Researchers from Jawaharlal Nehru Centre for Advanced Scientific Research (JNCASR) have developed an innovative method to activate thermally activated delayed fluorescence (TADF) molecules by trapping them with light in an “optical cavity.” The finding could have implications for Organic Light-Emitting Diodes (OLEDs) and improve our understanding of how light behaves in a cavity.
To understand the research, it's essential to know about TADF molecules. In regular fluorescence, a compound absorbs energy when light is shined on it and then glows for a while by releasing that energy in the form of light of a different wavelength, before fading away. Thermally Activated Delayed Fluorescence (TADF) is a special way where some materials don’t immediately glow when the light is shined.
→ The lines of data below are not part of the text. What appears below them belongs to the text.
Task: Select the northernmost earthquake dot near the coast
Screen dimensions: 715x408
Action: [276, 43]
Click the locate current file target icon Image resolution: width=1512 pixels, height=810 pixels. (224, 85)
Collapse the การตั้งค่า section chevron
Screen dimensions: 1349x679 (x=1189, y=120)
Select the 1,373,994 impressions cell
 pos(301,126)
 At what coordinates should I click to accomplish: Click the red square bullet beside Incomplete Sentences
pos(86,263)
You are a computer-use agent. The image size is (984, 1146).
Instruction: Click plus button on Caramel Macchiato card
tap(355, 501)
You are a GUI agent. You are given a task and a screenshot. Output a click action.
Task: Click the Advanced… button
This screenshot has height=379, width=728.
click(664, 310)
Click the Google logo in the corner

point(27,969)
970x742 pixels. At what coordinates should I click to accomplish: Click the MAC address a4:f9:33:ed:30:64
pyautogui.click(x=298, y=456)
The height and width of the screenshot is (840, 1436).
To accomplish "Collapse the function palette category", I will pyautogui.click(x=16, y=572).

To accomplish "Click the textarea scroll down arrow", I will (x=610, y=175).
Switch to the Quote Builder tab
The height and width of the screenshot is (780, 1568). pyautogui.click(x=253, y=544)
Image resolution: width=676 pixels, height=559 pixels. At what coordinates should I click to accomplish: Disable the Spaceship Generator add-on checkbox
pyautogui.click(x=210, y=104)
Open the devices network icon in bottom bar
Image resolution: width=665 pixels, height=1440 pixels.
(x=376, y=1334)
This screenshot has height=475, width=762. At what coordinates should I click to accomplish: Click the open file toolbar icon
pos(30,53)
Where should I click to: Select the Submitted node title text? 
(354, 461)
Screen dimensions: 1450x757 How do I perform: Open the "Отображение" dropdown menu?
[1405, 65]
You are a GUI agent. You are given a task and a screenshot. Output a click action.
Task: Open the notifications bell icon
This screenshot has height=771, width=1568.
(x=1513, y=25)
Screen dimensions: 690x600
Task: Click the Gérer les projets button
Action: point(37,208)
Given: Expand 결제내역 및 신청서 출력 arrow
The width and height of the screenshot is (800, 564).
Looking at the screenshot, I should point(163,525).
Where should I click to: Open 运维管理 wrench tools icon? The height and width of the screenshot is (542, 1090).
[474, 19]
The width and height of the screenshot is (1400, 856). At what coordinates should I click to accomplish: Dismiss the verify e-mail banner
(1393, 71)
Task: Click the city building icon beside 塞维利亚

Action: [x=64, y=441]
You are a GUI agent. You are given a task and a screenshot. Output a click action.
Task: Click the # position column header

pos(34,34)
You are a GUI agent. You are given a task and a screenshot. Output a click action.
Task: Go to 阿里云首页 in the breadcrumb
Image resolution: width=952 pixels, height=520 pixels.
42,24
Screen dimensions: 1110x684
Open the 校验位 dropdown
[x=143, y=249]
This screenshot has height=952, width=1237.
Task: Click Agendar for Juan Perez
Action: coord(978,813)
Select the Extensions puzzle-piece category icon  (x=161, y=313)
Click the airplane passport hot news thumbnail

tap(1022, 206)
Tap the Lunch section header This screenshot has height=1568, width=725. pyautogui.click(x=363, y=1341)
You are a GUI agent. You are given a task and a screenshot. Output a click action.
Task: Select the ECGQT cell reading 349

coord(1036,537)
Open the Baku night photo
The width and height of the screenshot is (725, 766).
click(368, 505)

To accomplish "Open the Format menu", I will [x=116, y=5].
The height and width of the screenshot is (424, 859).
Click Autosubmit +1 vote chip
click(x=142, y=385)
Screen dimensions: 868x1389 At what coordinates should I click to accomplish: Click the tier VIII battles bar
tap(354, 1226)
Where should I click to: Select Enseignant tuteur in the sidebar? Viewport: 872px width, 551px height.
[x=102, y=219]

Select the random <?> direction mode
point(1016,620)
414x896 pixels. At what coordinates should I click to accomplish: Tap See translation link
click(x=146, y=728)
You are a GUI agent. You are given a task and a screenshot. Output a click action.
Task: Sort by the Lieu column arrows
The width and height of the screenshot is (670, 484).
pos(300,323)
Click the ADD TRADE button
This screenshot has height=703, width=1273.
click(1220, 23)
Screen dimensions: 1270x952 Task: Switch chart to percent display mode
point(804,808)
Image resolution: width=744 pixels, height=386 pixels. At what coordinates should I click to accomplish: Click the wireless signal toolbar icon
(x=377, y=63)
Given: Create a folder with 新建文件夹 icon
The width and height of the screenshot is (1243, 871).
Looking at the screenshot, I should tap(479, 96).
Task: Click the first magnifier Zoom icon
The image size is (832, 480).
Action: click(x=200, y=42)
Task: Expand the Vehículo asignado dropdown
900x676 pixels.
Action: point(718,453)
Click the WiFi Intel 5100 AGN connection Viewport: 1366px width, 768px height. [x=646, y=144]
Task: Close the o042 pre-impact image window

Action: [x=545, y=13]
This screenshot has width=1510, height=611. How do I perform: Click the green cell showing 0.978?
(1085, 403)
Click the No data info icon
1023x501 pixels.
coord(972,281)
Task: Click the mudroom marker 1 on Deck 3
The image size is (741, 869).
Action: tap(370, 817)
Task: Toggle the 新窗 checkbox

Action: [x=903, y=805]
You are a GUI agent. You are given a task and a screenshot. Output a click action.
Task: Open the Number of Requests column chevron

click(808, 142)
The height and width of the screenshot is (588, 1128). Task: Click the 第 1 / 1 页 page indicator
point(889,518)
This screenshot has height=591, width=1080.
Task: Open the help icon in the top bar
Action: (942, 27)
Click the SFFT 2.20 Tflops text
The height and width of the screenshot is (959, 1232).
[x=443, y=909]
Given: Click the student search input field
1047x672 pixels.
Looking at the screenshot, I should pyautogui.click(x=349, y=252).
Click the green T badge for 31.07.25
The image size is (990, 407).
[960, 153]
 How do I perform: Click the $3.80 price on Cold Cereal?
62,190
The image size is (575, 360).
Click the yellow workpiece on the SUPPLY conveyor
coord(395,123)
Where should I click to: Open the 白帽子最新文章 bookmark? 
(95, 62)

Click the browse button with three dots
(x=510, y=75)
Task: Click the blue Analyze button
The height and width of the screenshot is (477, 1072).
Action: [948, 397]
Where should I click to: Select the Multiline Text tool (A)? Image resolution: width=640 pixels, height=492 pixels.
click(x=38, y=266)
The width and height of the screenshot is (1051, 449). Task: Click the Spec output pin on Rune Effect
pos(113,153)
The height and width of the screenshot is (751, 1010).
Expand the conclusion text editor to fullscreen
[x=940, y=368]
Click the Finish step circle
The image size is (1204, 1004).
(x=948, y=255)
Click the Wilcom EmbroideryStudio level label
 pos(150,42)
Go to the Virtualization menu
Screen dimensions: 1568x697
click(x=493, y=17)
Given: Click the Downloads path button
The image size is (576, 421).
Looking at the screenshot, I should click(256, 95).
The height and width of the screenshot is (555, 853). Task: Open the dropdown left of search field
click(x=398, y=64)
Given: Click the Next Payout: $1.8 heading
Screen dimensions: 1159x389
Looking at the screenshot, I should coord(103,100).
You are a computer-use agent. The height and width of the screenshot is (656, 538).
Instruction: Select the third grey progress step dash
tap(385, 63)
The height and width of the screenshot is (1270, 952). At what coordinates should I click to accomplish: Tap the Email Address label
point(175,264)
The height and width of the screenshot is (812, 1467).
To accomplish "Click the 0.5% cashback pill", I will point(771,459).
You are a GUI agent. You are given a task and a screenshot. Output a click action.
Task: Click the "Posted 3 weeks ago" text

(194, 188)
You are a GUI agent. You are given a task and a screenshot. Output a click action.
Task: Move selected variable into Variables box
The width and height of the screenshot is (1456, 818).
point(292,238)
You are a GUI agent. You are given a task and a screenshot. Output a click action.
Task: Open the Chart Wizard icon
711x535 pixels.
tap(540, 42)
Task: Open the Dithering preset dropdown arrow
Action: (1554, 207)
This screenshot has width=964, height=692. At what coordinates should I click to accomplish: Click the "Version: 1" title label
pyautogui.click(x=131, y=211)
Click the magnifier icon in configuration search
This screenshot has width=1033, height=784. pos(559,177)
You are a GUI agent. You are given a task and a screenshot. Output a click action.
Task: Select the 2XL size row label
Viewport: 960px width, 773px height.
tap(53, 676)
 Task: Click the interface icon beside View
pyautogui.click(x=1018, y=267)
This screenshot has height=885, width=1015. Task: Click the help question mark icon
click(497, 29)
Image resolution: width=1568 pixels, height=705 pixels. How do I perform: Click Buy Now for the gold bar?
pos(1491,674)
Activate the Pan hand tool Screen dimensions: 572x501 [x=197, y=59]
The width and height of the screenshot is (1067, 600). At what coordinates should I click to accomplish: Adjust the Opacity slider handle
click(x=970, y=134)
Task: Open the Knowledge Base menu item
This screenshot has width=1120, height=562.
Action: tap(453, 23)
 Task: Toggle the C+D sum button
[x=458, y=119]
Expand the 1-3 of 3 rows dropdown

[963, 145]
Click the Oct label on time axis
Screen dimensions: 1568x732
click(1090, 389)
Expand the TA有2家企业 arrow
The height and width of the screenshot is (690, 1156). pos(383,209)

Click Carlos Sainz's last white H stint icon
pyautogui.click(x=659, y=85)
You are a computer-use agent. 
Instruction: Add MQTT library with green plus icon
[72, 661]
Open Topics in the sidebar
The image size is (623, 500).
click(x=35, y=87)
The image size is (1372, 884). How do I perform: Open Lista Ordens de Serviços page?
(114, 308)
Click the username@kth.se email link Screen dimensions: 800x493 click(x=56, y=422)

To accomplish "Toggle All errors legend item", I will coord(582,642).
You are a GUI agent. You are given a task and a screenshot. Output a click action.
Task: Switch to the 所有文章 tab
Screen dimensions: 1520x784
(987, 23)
Instead, it gets "stuck" in a state where it can’t easily release light (this is called the triplet state). Normally, it would stay here for a long time and fade slowly. If there’s enough heat around, however, the molecule can use that energy to "jump" back to a state where it can glow, a state called singlet state. This jump is called reverse intersystem crossing (RISC). Once it reaches this new state, it finally releases light, but with a slight delay, hence the name delayed fluorescence.
Traditionally, TADF molecules are fabricated using complex molecular synthesis to tune the delay precisely according to requirements and glow at the right time. In their new study, the researchers have proposed instead to use light trapped in a cavity to tune the delay of a TADF molecule.
In their study, researchers used 4CzFCN molecules, which are TADF molecules that emit blue light. The molecules are embedded in special structures known as optical cavities. Imagine an optical cavity like a house of mirrors for light, trapping it in a space where it bounces back and forth. In this specific study, the team used a type of cavity known as a Fabry–Pérot cavity, made from a thin film of material placed between two silver mirrors.
Inside this cavity, light-matter coupling occurs, a process where the light trapped in the cavity and the TADF molecules influence each other. When the light-matter interaction in the cavity is strong enough, it leads to the formation of hybrid energy states in the molecule. These hybrid states create a barrier-free pathway for the molecule's transition from a triplet state to a singlet state, where it can finally glow.
The researchers found they could manipulate these pathways by changing the angle at which light enters or exits the cavity. This angle adjustment alters the interaction between light and molecules, allowing scientists to tune the emission properties of TADF molecules. The study reported reduced fluorescence lifetime by 10 microseconds and narrower emission widths, this means the molecules emit light more quickly and efficiently.
TADF molecules play an important role in making OLED screens brighter and more efficient. By improving how TADF molecules emit light using optical cavities, scientists can enhance the efficiency of OLEDs without relying on complex and expensive molecular synthesis. The insights from this study could also lead to advancements in organic lasers, offering new avenues in fields that require precise and efficient light sources. The approach demonstrates significant potential for enhancing the performance of optoelectronic devices, especially by enabling tailored emission properties through controlled light-matter interactions.
The findings also provide new insights into photon–exciton coupling dynamics, which have the potential to improve light emission efficiencies in organic materials. Moreover, the study shines light on the fundamental nature of light and how it interacts with matter when confined to a cavity.